1 files changed, 18 insertions, 81 deletions
diff --git a/common/src/leap/soledad/common/couch.py b/common/src/leap/soledad/common/couch.py
index 771db69e..421fbac1 100644
--- a/common/src/leap/soledad/common/couch.py
+++ b/common/src/leap/soledad/common/couch.py
@@ -26,13 +26,12 @@ import logging
 import binascii
 import time
 import sys
-import threading
 
 
 from StringIO import StringIO
-from collections import defaultdict
 from urlparse import urljoin
 from contextlib import contextmanager
+from multiprocessing.pool import ThreadPool
 
 
 from couchdb.client import Server, Database
@@ -362,57 +361,15 @@ def couch_server(url):
     yield server
 
 
+THREAD_POOL = ThreadPool(20)
+
+
 class CouchDatabase(CommonBackend):
 
     """
     A U1DB implementation that uses CouchDB as its persistence layer.
     """
 
-    # We spawn threads to parallelize the CouchDatabase.get_docs() method
-    MAX_GET_DOCS_THREADS = 20
-
-    update_handler_lock = defaultdict(threading.Lock)
-    sync_info_lock = defaultdict(threading.Lock)
-
-    class _GetDocThread(threading.Thread):
-
-        """
-        A thread that gets a document from a database.
-
-        TODO: switch this for a twisted deferred to thread. This depends on
-        replacing python-couchdb for paisley in this module.
-        """
-
-        def __init__(self, db, doc_id, check_for_conflicts,
-                     release_fun):
-            """
-            :param db: The database from where to get the document.
-            :type db: CouchDatabase
-            :param doc_id: The doc_id of the document to be retrieved.
-            :type doc_id: str
-            :param check_for_conflicts: Whether the get_doc() method should
-                                        check for existing conflicts.
-            :type check_for_conflicts: bool
-            :param release_fun: A function that releases a semaphore, to be
-                                called after the document is fetched.
-            :type release_fun: function
-            """
-            threading.Thread.__init__(self)
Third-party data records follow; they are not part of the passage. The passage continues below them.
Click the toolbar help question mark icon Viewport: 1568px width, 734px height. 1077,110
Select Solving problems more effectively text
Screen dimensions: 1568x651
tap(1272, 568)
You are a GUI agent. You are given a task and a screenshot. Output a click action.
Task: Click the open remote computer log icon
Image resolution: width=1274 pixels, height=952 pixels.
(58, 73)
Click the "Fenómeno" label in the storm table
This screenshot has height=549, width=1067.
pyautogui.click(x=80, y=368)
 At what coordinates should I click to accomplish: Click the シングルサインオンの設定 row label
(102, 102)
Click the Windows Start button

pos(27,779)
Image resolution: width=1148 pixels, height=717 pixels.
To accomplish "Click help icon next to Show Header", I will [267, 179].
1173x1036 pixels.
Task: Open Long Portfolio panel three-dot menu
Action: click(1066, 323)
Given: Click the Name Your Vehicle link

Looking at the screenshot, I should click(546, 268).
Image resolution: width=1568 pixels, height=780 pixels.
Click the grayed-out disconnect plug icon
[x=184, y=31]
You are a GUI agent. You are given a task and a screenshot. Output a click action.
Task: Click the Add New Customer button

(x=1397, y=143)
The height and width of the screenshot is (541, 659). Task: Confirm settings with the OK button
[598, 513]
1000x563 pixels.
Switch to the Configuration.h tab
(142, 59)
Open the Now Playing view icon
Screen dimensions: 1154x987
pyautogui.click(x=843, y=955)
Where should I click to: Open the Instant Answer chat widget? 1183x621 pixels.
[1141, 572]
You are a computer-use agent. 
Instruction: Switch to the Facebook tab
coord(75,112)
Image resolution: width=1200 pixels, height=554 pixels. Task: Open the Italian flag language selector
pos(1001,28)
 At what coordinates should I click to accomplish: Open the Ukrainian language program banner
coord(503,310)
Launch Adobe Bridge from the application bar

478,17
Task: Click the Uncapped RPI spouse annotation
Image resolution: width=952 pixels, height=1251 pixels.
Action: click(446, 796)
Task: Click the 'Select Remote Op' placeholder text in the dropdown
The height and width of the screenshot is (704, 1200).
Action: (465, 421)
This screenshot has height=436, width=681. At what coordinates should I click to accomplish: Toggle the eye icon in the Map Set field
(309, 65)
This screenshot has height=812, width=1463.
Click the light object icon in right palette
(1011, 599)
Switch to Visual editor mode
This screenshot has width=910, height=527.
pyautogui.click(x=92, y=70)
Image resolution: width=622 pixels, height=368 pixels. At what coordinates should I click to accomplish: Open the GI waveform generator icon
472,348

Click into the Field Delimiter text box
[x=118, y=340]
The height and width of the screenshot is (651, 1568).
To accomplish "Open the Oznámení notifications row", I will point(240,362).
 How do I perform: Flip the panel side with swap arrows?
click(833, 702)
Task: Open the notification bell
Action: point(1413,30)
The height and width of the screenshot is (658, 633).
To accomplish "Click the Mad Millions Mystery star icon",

-            self._db = db
-            self._doc_id = doc_id
-            self._check_for_conflicts = check_for_conflicts
-            self._release_fun = release_fun
-            self._doc = None
-
-        def run(self):
-            """
-            Fetch the document, store it as a property, and call the release
-            function.
-            """
-            self._doc = self._db._get_doc(
-                self._doc_id, self._check_for_conflicts)
-            self._release_fun()
-
     @classmethod
     def open_database(cls, url, create, replica_uid=None, ensure_ddocs=False):
         """
@@ -477,9 +434,6 @@ class CouchDatabase(CommonBackend):
             self._set_replica_uid(replica_uid)
         if ensure_ddocs:
             self.ensure_ddocs_on_db()
-        # initialize a thread pool for parallelizing get_docs()
-        self._sem_pool = threading.BoundedSemaphore(
-            value=self.MAX_GET_DOCS_THREADS)
 
     def ensure_ddocs_on_db(self):
         """
@@ -735,6 +689,9 @@ class CouchDatabase(CommonBackend):
                     attachments=True)[2]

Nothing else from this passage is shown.